SAN FRANCISCO (KPIX 5) — It came out of the blue, a Bay Area woman gets a Rolex watch in the mail.
The woman, Marie, thought it was strange that she had a package waiting for her at the post office. She said it was from an unknown sender. Then she opened it up and things got stranger.
Inside, a Rolex watch in Rolex packaging, but that was it.
“No user manual, no note card, no invoice, nothing at all,” Marie said.
The only clues were a return address in Indiana and an eBay tracking number on the front of the envelope.
Marie said she’s never had an eBay account and has never bought anything on eBay.
Marie quickly determined the watch was counterfeit and called police, who told her that real or fake, it’s now her responsibility because she accepted the package.

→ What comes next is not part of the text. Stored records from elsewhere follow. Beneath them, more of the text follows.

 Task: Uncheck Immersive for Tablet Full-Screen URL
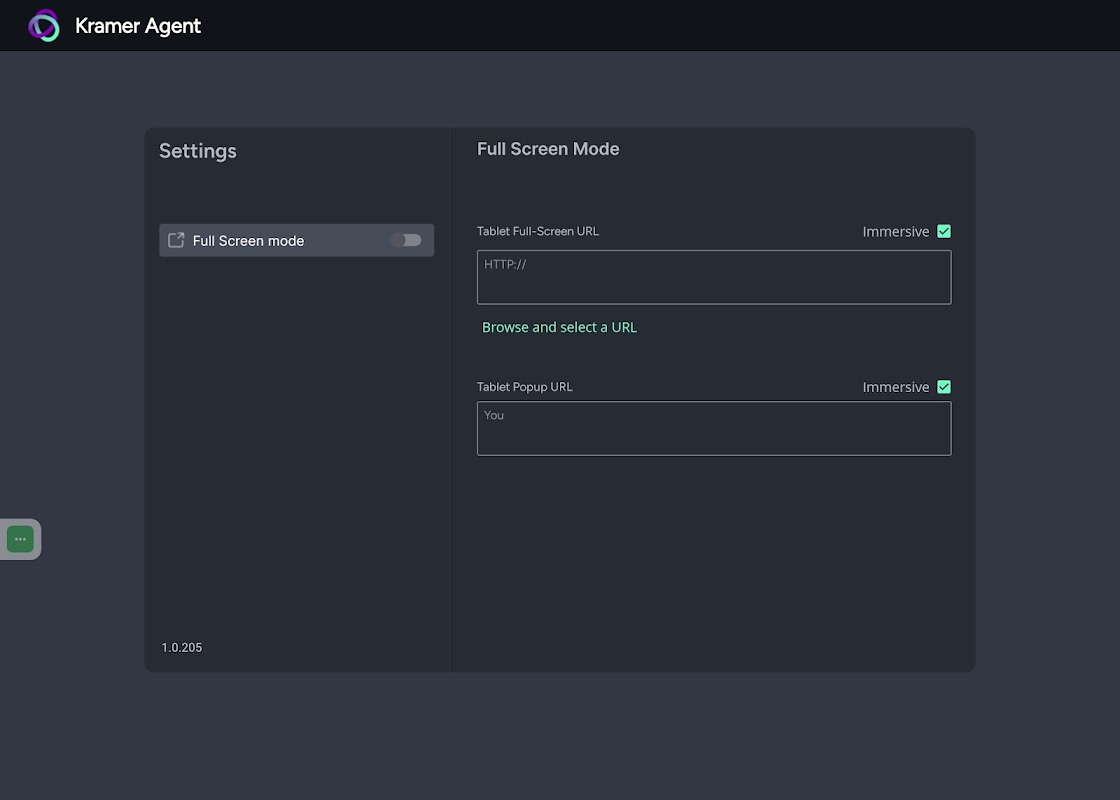pyautogui.click(x=944, y=231)
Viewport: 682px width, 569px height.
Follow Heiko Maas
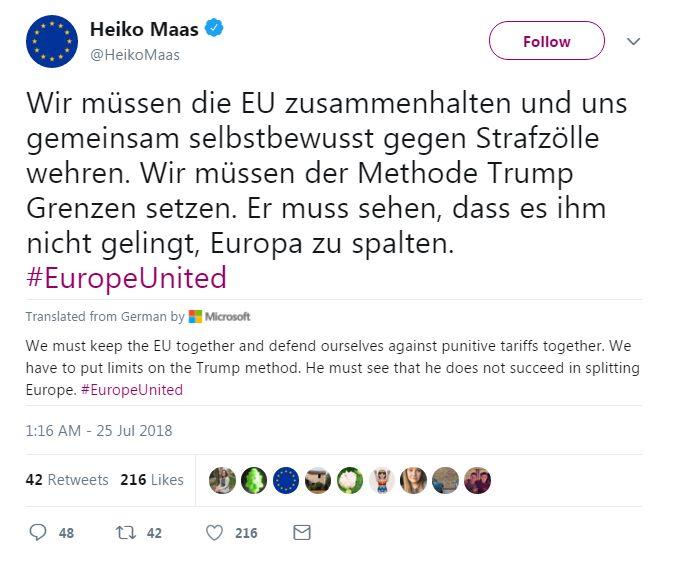click(x=547, y=41)
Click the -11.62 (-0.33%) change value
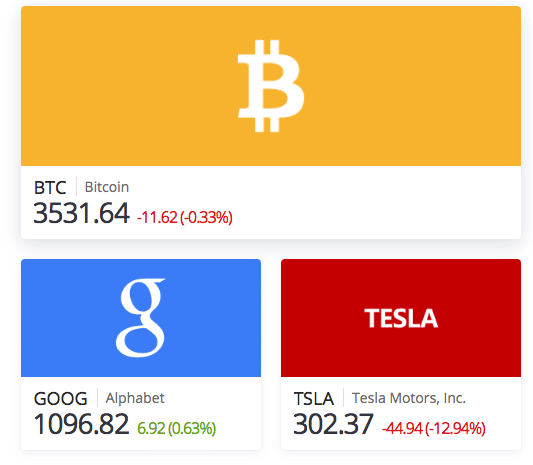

But she was concerned she might be part of a larger scam and it turns out, she was right.
KPIX 5 tracked down the man in Indiana who sent Marie the watch, he said he bought it on eBay and when he realized it was fake, sent it back to the address provided by the seller.
The seller, eBay confirms, provided Marie’s address instead of his own.
Author and professor Steve Weisman says this is a growing form of ID theft in which criminals use someone else’s address instead of their own to avoid being caught.
“It’s simple to get a list of people, could be a voter list, a phone list, this info is quite readily available,” Weisman said.
In a statement, eBay says “these types of scams are very rare when put into the context of millions of transactions being conducted each day.”
As for Marie, she’s just grateful to have solved the mystery of the random Rolex.
eBay told Marie she should just throw the watch away and apologized for any inconvenience.
The company told KPIX 5 that it has suspended the seller who used Marie’s address and the buyer will be reimbursed via eBay’s money back guarantee.